-- PROBLEM TO SOLVE --
Copy every line of the listing below word for word, without changing anything.

(Entries on locating words and elements)
* BEGIN *
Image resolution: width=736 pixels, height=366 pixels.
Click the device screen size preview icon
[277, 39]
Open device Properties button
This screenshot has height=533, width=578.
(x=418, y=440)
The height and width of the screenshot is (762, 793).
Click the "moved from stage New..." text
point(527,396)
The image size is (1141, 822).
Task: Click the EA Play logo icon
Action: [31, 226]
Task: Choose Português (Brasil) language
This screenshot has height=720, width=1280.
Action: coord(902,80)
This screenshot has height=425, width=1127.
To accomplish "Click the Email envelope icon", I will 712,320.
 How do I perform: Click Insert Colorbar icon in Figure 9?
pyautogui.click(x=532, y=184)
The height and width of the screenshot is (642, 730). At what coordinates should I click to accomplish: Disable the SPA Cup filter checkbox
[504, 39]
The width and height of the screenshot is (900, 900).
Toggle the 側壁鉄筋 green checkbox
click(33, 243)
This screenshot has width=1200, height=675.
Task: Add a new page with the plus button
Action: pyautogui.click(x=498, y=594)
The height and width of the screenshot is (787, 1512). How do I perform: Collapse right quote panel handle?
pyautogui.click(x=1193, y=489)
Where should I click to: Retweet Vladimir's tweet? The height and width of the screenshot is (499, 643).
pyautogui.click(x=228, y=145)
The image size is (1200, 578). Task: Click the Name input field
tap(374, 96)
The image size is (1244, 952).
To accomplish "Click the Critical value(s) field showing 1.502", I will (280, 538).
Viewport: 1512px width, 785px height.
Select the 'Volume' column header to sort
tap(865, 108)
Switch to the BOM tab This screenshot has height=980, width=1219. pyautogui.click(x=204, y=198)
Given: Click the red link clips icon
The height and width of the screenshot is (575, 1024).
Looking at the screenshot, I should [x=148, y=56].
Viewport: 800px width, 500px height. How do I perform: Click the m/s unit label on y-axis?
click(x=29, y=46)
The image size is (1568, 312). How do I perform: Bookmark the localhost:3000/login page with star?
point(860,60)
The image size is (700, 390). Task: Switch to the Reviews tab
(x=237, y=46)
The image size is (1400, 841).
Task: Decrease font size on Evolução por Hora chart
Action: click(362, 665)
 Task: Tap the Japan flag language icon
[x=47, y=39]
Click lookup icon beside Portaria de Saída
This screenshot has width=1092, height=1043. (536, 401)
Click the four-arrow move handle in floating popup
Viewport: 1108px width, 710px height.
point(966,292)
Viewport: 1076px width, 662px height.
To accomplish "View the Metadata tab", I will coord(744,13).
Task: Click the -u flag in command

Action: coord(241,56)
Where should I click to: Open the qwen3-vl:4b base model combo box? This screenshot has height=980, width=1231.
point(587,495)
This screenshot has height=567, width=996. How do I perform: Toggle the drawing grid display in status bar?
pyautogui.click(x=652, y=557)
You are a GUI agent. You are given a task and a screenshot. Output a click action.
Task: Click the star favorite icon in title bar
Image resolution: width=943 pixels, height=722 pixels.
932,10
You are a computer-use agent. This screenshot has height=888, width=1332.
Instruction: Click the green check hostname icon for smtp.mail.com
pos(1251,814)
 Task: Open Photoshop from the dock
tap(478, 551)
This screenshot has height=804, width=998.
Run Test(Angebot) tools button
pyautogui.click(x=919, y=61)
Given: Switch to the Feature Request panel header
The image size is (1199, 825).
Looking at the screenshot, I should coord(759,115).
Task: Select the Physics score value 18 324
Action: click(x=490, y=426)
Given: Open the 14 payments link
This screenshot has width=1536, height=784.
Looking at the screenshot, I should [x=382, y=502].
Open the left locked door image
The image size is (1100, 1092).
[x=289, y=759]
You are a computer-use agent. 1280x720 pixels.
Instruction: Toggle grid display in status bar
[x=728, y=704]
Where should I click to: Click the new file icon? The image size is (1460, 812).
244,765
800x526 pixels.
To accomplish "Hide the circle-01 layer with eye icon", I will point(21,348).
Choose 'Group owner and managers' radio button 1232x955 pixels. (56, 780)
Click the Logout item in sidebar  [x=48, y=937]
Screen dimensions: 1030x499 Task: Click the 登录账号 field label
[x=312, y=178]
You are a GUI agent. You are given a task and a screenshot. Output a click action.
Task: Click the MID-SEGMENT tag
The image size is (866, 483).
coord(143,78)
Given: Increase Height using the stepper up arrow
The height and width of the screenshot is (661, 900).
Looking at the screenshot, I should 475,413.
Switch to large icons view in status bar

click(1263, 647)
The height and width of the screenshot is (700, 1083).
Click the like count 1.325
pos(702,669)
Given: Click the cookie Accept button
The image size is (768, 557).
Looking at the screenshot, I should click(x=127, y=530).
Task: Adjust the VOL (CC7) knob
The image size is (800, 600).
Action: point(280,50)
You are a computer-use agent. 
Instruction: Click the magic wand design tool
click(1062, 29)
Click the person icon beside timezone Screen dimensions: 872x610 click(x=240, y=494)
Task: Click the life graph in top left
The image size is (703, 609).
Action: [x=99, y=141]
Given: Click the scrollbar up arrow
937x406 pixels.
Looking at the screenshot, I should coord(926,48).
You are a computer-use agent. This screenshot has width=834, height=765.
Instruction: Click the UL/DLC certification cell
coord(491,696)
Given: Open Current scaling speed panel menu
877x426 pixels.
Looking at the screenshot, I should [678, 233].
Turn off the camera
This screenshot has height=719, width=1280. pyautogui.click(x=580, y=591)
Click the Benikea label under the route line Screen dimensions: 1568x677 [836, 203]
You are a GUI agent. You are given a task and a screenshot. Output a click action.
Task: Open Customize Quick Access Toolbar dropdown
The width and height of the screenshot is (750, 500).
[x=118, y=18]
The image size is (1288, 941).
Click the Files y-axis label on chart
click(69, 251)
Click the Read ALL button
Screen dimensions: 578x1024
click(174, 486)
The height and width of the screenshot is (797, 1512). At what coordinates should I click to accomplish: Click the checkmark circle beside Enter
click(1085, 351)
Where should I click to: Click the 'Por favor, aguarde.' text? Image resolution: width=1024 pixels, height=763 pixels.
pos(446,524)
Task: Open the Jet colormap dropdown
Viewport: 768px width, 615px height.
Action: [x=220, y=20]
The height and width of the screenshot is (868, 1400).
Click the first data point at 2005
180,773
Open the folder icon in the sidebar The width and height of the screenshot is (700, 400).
* END *
-- SOLUTION TO THE EXERCISE --
Image resolution: width=736 pixels, height=366 pixels.
Click the device screen size preview icon
[277, 39]
Open device Properties button
This screenshot has height=533, width=578.
(x=418, y=440)
The height and width of the screenshot is (762, 793).
Click the "moved from stage New..." text
point(527,396)
The image size is (1141, 822).
Task: Click the EA Play logo icon
Action: [31, 226]
Task: Choose Português (Brasil) language
This screenshot has height=720, width=1280.
Action: coord(902,80)
This screenshot has height=425, width=1127.
To accomplish "Click the Email envelope icon", I will 712,320.
 How do I perform: Click Insert Colorbar icon in Figure 9?
pyautogui.click(x=532, y=184)
The height and width of the screenshot is (642, 730). At what coordinates should I click to accomplish: Disable the SPA Cup filter checkbox
[504, 39]
The width and height of the screenshot is (900, 900).
Toggle the 側壁鉄筋 green checkbox
click(33, 243)
This screenshot has width=1200, height=675.
Task: Add a new page with the plus button
Action: pyautogui.click(x=498, y=594)
The height and width of the screenshot is (787, 1512). How do I perform: Collapse right quote panel handle?
pyautogui.click(x=1193, y=489)
Where should I click to: Retweet Vladimir's tweet? The height and width of the screenshot is (499, 643).
pyautogui.click(x=228, y=145)
The image size is (1200, 578). Task: Click the Name input field
tap(374, 96)
The image size is (1244, 952).
To accomplish "Click the Critical value(s) field showing 1.502", I will (280, 538).
Viewport: 1512px width, 785px height.
Select the 'Volume' column header to sort
tap(865, 108)
Switch to the BOM tab This screenshot has height=980, width=1219. pyautogui.click(x=204, y=198)
Given: Click the red link clips icon
The height and width of the screenshot is (575, 1024).
Looking at the screenshot, I should [x=148, y=56].
Viewport: 800px width, 500px height. How do I perform: Click the m/s unit label on y-axis?
click(x=29, y=46)
The image size is (1568, 312). How do I perform: Bookmark the localhost:3000/login page with star?
point(860,60)
The image size is (700, 390). Task: Switch to the Reviews tab
(x=237, y=46)
The image size is (1400, 841).
Task: Decrease font size on Evolução por Hora chart
Action: click(362, 665)
 Task: Tap the Japan flag language icon
[x=47, y=39]
Click lookup icon beside Portaria de Saída
This screenshot has width=1092, height=1043. (536, 401)
Click the four-arrow move handle in floating popup
Viewport: 1108px width, 710px height.
point(966,292)
Viewport: 1076px width, 662px height.
To accomplish "View the Metadata tab", I will coord(744,13).
Task: Click the -u flag in command

Action: coord(241,56)
Where should I click to: Open the qwen3-vl:4b base model combo box? This screenshot has height=980, width=1231.
point(587,495)
This screenshot has height=567, width=996. How do I perform: Toggle the drawing grid display in status bar?
pyautogui.click(x=652, y=557)
You are a GUI agent. You are given a task and a screenshot. Output a click action.
Task: Click the star favorite icon in title bar
Image resolution: width=943 pixels, height=722 pixels.
932,10
You are a computer-use agent. This screenshot has height=888, width=1332.
Instruction: Click the green check hostname icon for smtp.mail.com
pos(1251,814)
 Task: Open Photoshop from the dock
tap(478, 551)
This screenshot has height=804, width=998.
Run Test(Angebot) tools button
pyautogui.click(x=919, y=61)
Given: Switch to the Feature Request panel header
The image size is (1199, 825).
Looking at the screenshot, I should coord(759,115).
Task: Select the Physics score value 18 324
Action: click(x=490, y=426)
Given: Open the 14 payments link
This screenshot has width=1536, height=784.
Looking at the screenshot, I should [x=382, y=502].
Open the left locked door image
The image size is (1100, 1092).
[x=289, y=759]
You are a computer-use agent. 1280x720 pixels.
Instruction: Toggle grid display in status bar
[x=728, y=704]
Where should I click to: Click the new file icon? The image size is (1460, 812).
244,765
800x526 pixels.
To accomplish "Hide the circle-01 layer with eye icon", I will point(21,348).
Choose 'Group owner and managers' radio button 1232x955 pixels. (56, 780)
Click the Logout item in sidebar  [x=48, y=937]
Screen dimensions: 1030x499 Task: Click the 登录账号 field label
[x=312, y=178]
You are a GUI agent. You are given a task and a screenshot. Output a click action.
Task: Click the MID-SEGMENT tag
The image size is (866, 483).
coord(143,78)
Given: Increase Height using the stepper up arrow
The height and width of the screenshot is (661, 900).
Looking at the screenshot, I should 475,413.
Switch to large icons view in status bar

click(1263, 647)
The height and width of the screenshot is (700, 1083).
Click the like count 1.325
pos(702,669)
Given: Click the cookie Accept button
The image size is (768, 557).
Looking at the screenshot, I should click(x=127, y=530).
Task: Adjust the VOL (CC7) knob
The image size is (800, 600).
Action: point(280,50)
You are a computer-use agent. 
Instruction: Click the magic wand design tool
click(1062, 29)
Click the person icon beside timezone Screen dimensions: 872x610 click(x=240, y=494)
Task: Click the life graph in top left
The image size is (703, 609).
Action: [x=99, y=141]
Given: Click the scrollbar up arrow
937x406 pixels.
Looking at the screenshot, I should coord(926,48).
You are a computer-use agent. This screenshot has width=834, height=765.
Instruction: Click the UL/DLC certification cell
coord(491,696)
Given: Open Current scaling speed panel menu
877x426 pixels.
Looking at the screenshot, I should [678, 233].
Turn off the camera
This screenshot has height=719, width=1280. pyautogui.click(x=580, y=591)
Click the Benikea label under the route line Screen dimensions: 1568x677 [836, 203]
You are a GUI agent. You are given a task and a screenshot. Output a click action.
Task: Open Customize Quick Access Toolbar dropdown
The width and height of the screenshot is (750, 500).
[x=118, y=18]
The image size is (1288, 941).
Click the Files y-axis label on chart
click(69, 251)
Click the Read ALL button
Screen dimensions: 578x1024
click(174, 486)
The height and width of the screenshot is (797, 1512). At what coordinates should I click to accomplish: Click the checkmark circle beside Enter
click(1085, 351)
Where should I click to: Click the 'Por favor, aguarde.' text? Image resolution: width=1024 pixels, height=763 pixels.
pos(446,524)
Task: Open the Jet colormap dropdown
Viewport: 768px width, 615px height.
Action: [x=220, y=20]
The height and width of the screenshot is (868, 1400).
Click the first data point at 2005
180,773
Open the folder icon in the sidebar The width and height of the screenshot is (700, 400).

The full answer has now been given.